::: Text block

After 2012 saw record-shattering sea ice melt in the Arctic during the summer months, 2013 is highly unlikely to repeat the feat, NASA reported Friday. With cooler temperatures expected to the return to the world's most northerly latitudes and re-freezing set to begin in the coming weeks, this summer will likely go down as just one in a trend of lesser-ice years, but not the one with the least.

The extent of Arctic sea ice stretched a mere 1.3-million square miles when refreezing began on Sept. 16, 2012, breaking the previous record low by more than a quarter-million square miles. By Aug. 27 last year, the old record -- set in 2007 -- had already been surpassed.

This summer has fared significantly better though, as NASA reports that 2013 is unlikely to see a new record. Aug. 21 saw an ice extent of 2.25 million square miles, compared with 1.67 million square miles on the same day last year.

It does, however, continue a trend of overall downward extent that bodes ill for the future of Arctic sea ice -- and the animals and ecosystems that depend on it. Even this year's ice extent on Aug. 21 paled in comparison to 1996, when sea ice covered the span of a whopping 3.16 million square miles.

"Even if this year ends up being the sixth- or seventh-lowest extent (on record), what matters is that the 10 lowest extents recorded have happened during the last 10 years," said Walt Meier, a glaciologist with NASA's Goddard Space Flight Center. "The long-term trend is strongly downward."

::::::
::: Data

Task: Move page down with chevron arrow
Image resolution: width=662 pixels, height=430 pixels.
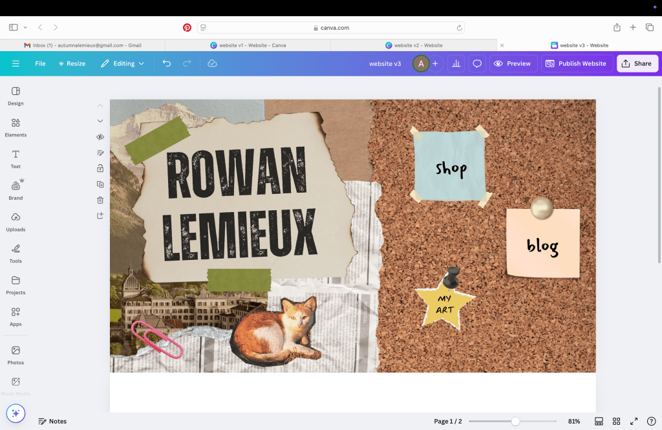Action: (x=100, y=121)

::::::

= Set tasks =
1 > From the Arctic sea ice text, return the passage starting with "The extent of" and going on through "day last year.", copied exactly.
2 > Answer these questions from the Arctic sea ice text.
(a) On what date did refreezing begin in 2012?
(b) What was the ice extent on Aug. 21 of this year?
(c) In what year did sea ice cover 3.16 million square miles?

= Answers to the exercises =
1 >
The extent of Arctic sea ice stretched a mere 1.3-million square miles when refreezing began on Sept. 16, 2012, breaking the previous record low by more than a quarter-million square miles. By Aug. 27 last year, the old record -- set in 2007 -- had already been surpassed.

This summer has fared significantly better though, as NASA reports that 2013 is unlikely to see a new record. Aug. 21 saw an ice extent of 2.25 million square miles, compared with 1.67 million square miles on the same day last year.

2 >
(a) Sept. 16, 2012
(b) 2.25 million square miles
(c) 1996